Fogleman and his fellow prosecutor, Brent Davis, also turned to the occult to help them out. As evidence they offered books that Echols had obtained from the local library on witchcraft, read excerpts from Echols' rambling notebooks, showed the jury "satanic" images Echols had on the walls of his room and offered "cult cop" Dale Griffis as an expert in teenage Satanists.

Possessing a mail-order Ph.D. from Columbia Pacific University, Griffis testified that the murders occurred near a couple of pagan holidays and were probably occult inspired. He also testified that some signs of occult activity by teenagers included black fingernails, black T-shirts and tattoos (the combination of which would be enough to indict many teenagers in America as followers of Beelzebub).

The prosecution was clearly playing to popular hysteria, which held that Echols was the leader of a satanic cult and that occult activity was rampant in that part of Arkansas. The defense blundered by putting Echols on the stand to explain his beliefs.
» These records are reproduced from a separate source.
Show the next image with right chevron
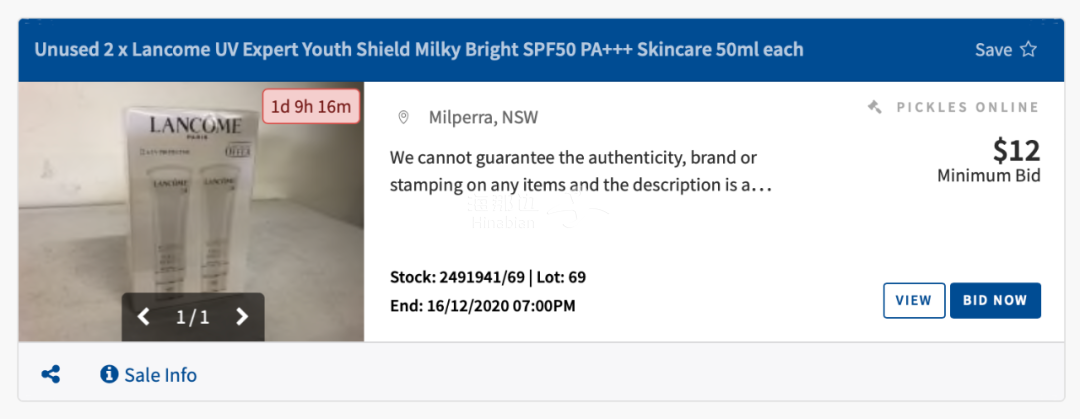1080x419 pixels. point(242,316)
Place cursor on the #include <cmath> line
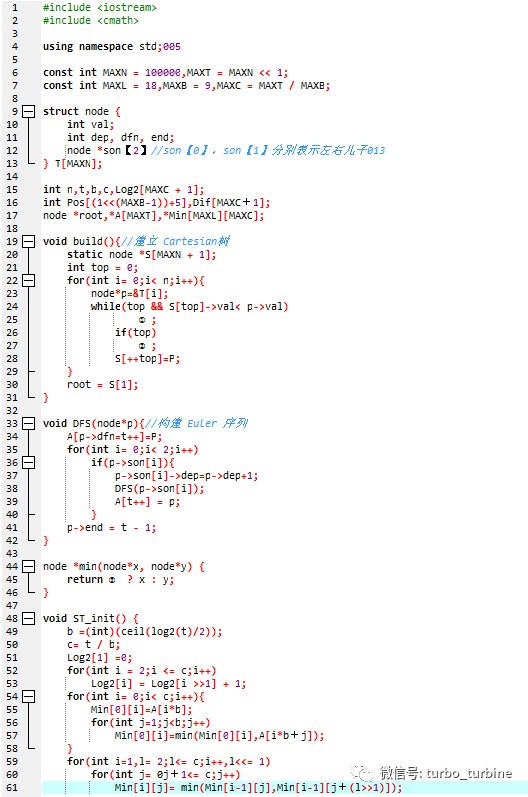Image resolution: width=528 pixels, height=797 pixels. point(90,21)
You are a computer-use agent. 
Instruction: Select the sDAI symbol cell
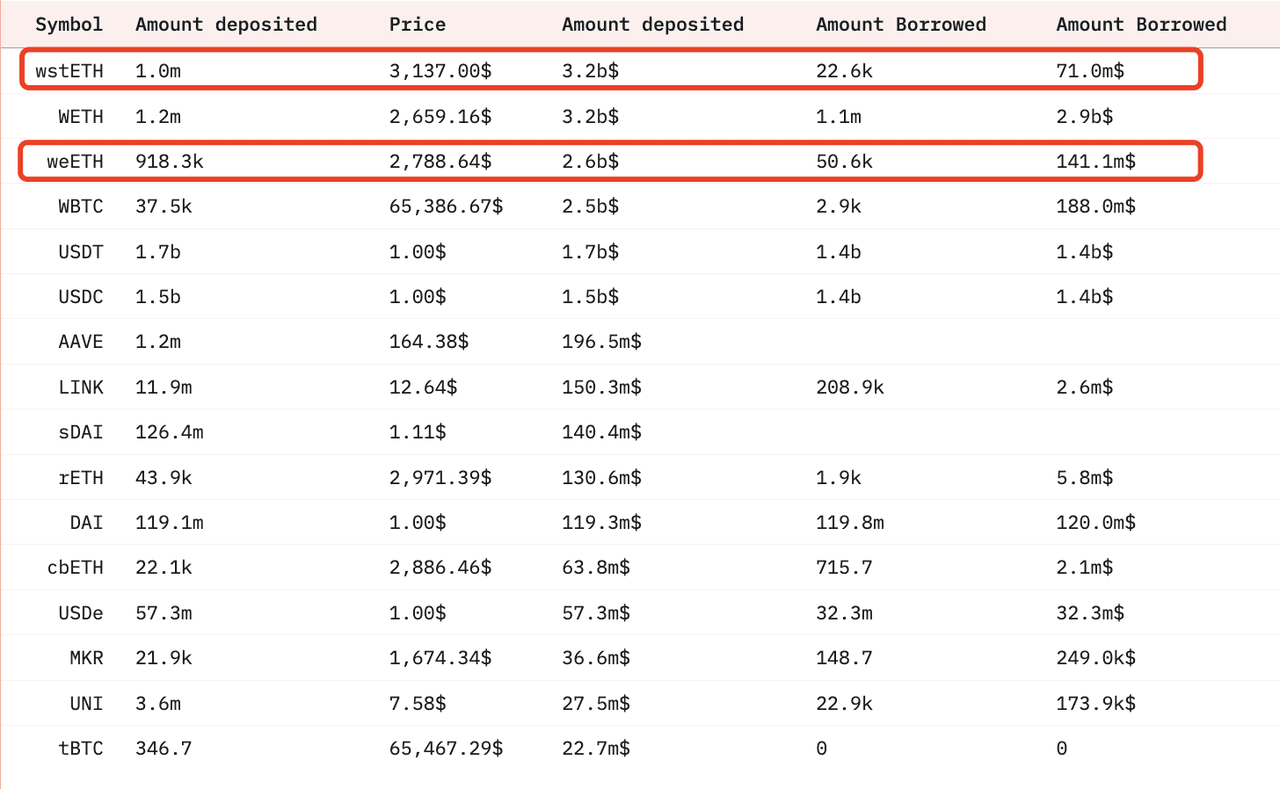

Echols didn't help matters by describing himself as a Wiccan, a practitioner of "white magic." He told the jury that while investigating Catholicism he changed his first name to Damien in honor of the Catholic martyr, Father Damien, who ministered to lepers in Hawaii, caught the disease himself and died.

Like his testimony, this name change was highly unfortunate. No matter how noble the motivation, it's hardly surprising that in the minds of many (and especially in the context of the trial) the name he appropriated evoked the 1978 horror movie "Damien: Omen II," in which a boy possessed by demonic powers kills people. And Echols' cerebral explanations for his various interests as well as his naturally black hair and pale complexion undoubtedly damaged his situation.